§ REQUIRED WORK
Convert every line of the entries below into a Markdown table with the columns Row and Line, numbering the rows in order and omitting blank lines.

§ DATA EXCERPTS
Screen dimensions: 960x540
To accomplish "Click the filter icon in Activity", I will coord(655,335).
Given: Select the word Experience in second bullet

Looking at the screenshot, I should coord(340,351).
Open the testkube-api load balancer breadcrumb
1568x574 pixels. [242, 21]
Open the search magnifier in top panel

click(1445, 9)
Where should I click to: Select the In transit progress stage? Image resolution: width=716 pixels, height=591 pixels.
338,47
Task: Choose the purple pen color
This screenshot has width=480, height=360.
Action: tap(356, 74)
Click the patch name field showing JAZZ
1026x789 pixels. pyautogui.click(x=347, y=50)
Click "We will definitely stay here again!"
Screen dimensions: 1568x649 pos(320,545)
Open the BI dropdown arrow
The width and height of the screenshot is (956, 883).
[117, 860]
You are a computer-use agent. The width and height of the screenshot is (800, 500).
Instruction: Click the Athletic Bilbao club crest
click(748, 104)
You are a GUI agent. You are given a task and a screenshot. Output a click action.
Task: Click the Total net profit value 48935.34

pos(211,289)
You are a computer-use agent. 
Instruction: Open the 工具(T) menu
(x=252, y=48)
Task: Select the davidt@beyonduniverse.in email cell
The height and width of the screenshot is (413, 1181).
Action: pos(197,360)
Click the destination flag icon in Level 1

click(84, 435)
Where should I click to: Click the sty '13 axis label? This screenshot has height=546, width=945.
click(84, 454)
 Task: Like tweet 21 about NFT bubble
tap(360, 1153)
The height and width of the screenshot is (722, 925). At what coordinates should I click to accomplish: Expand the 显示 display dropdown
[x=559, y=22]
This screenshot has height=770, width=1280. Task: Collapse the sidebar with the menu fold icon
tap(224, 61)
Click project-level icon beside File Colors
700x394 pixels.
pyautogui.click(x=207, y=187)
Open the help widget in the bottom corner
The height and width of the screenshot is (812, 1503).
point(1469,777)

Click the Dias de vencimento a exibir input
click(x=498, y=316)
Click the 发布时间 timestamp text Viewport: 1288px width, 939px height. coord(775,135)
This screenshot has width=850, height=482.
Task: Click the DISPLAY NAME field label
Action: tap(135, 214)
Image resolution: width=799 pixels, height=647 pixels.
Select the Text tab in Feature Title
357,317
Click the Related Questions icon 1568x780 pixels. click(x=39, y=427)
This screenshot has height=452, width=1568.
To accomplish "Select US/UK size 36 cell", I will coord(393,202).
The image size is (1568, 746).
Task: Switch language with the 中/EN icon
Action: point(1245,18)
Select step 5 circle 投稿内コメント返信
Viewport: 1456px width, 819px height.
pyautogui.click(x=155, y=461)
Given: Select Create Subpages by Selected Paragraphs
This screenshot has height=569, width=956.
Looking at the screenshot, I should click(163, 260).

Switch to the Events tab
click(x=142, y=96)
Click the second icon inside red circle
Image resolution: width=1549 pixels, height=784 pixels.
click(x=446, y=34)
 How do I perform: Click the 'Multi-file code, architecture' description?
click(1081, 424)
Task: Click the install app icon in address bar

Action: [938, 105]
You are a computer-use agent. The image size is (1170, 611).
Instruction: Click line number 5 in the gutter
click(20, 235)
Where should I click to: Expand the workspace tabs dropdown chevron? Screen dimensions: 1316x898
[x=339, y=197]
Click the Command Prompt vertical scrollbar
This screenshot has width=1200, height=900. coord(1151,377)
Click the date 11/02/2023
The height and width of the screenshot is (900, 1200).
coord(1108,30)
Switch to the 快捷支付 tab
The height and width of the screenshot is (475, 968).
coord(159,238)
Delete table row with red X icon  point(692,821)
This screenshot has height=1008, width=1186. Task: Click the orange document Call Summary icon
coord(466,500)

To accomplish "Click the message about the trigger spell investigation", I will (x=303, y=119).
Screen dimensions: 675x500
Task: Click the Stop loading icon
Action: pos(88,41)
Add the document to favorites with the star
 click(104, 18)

§ SOLUTION FOR THIS TASK
| Row | Line |
|---|---|
| 1 | Screen dimensions: 960x540 |
| 2 | To accomplish "Click the filter icon in Activity", I will coord(655,335). |
| 3 | Given: Select the word Experience in second bullet |
| 4 | Looking at the screenshot, I should coord(340,351). |
| 5 | Open the testkube-api load balancer breadcrumb |
| 6 | 1568x574 pixels. [242, 21] |
| 7 | Open the search magnifier in top panel |
| 8 | click(1445, 9) |
| 9 | Where should I click to: Select the In transit progress stage? Image resolution: width=716 pixels, height=591 pixels. |
| 10 | 338,47 |
| 11 | Task: Choose the purple pen color |
| 12 | This screenshot has width=480, height=360. |
| 13 | Action: tap(356, 74) |
| 14 | Click the patch name field showing JAZZ |
| 15 | 1026x789 pixels. pyautogui.click(x=347, y=50) |
| 16 | Click "We will definitely stay here again!" |
| 17 | Screen dimensions: 1568x649 pos(320,545) |
| 18 | Open the BI dropdown arrow |
| 19 | The width and height of the screenshot is (956, 883). |
| 20 | [117, 860] |
| 21 | You are a computer-use agent. The width and height of the screenshot is (800, 500). |
| 22 | Instruction: Click the Athletic Bilbao club crest |
| 23 | click(748, 104) |
| 24 | You are a GUI agent. You are given a task and a screenshot. Output a click action. |
| 25 | Task: Click the Total net profit value 48935.34 |
| 26 | pos(211,289) |
| 27 | You are a computer-use agent.  |
| 28 | Instruction: Open the 工具(T) menu |
| 29 | (x=252, y=48) |
| 30 | Task: Select the davidt@beyonduniverse.in email cell |
| 31 | The height and width of the screenshot is (413, 1181). |
| 32 | Action: pos(197,360) |
| 33 | Click the destination flag icon in Level 1 |
| 34 | click(84, 435) |
| 35 | Where should I click to: Click the sty '13 axis label? This screenshot has height=546, width=945. |
| 36 | click(84, 454) |
| 37 |  Task: Like tweet 21 about NFT bubble |
| 38 | tap(360, 1153) |
| 39 | The height and width of the screenshot is (722, 925). At what coordinates should I click to accomplish: Expand the 显示 display dropdown |
| 40 | [x=559, y=22] |
| 41 | This screenshot has height=770, width=1280. Task: Collapse the sidebar with the menu fold icon |
| 42 | tap(224, 61) |
| 43 | Click project-level icon beside File Colors |
| 44 | 700x394 pixels. |
| 45 | pyautogui.click(x=207, y=187) |
| 46 | Open the help widget in the bottom corner |
| 47 | The height and width of the screenshot is (812, 1503). |
| 48 | point(1469,777) |
| 49 | Click the Dias de vencimento a exibir input |
| 50 | click(x=498, y=316) |
| 51 | Click the 发布时间 timestamp text Viewport: 1288px width, 939px height. coord(775,135) |
| 52 | This screenshot has width=850, height=482. |
| 53 | Task: Click the DISPLAY NAME field label |
| 54 | Action: tap(135, 214) |
| 55 | Image resolution: width=799 pixels, height=647 pixels. |
| 56 | Select the Text tab in Feature Title |
| 57 | 357,317 |
| 58 | Click the Related Questions icon 1568x780 pixels. click(x=39, y=427) |
| 59 | This screenshot has height=452, width=1568. |
| 60 | To accomplish "Select US/UK size 36 cell", I will coord(393,202). |
| 61 | The image size is (1568, 746). |
| 62 | Task: Switch language with the 中/EN icon |
| 63 | Action: point(1245,18) |
| 64 | Select step 5 circle 投稿内コメント返信 |
| 65 | Viewport: 1456px width, 819px height. |
| 66 | pyautogui.click(x=155, y=461) |
| 67 | Given: Select Create Subpages by Selected Paragraphs |
| 68 | This screenshot has height=569, width=956. |
| 69 | Looking at the screenshot, I should click(163, 260). |
| 70 | Switch to the Events tab |
| 71 | click(x=142, y=96) |
| 72 | Click the second icon inside red circle |
| 73 | Image resolution: width=1549 pixels, height=784 pixels. |
| 74 | click(x=446, y=34) |
| 75 |  How do I perform: Click the 'Multi-file code, architecture' description? |
| 76 | click(1081, 424) |
| 77 | Task: Click the install app icon in address bar |
| 78 | Action: [938, 105] |
| 79 | You are a computer-use agent. The image size is (1170, 611). |
| 80 | Instruction: Click line number 5 in the gutter |
| 81 | click(20, 235) |
| 82 | Where should I click to: Expand the workspace tabs dropdown chevron? Screen dimensions: 1316x898 |
| 83 | [x=339, y=197] |
| 84 | Click the Command Prompt vertical scrollbar |
| 85 | This screenshot has width=1200, height=900. coord(1151,377) |
| 86 | Click the date 11/02/2023 |
| 87 | The height and width of the screenshot is (900, 1200). |
| 88 | coord(1108,30) |
| 89 | Switch to the 快捷支付 tab |
| 90 | The height and width of the screenshot is (475, 968). |
| 91 | coord(159,238) |
| 92 | Delete table row with red X icon  point(692,821) |
| 93 | This screenshot has height=1008, width=1186. Task: Click the orange document Call Summary icon |
| 94 | coord(466,500) |
| 95 | To accomplish "Click the message about the trigger spell investigation", I will (x=303, y=119). |
| 96 | Screen dimensions: 675x500 |
| 97 | Task: Click the Stop loading icon |
| 98 | Action: pos(88,41) |
| 99 | Add the document to favorites with the star |
| 100 |  click(104, 18) |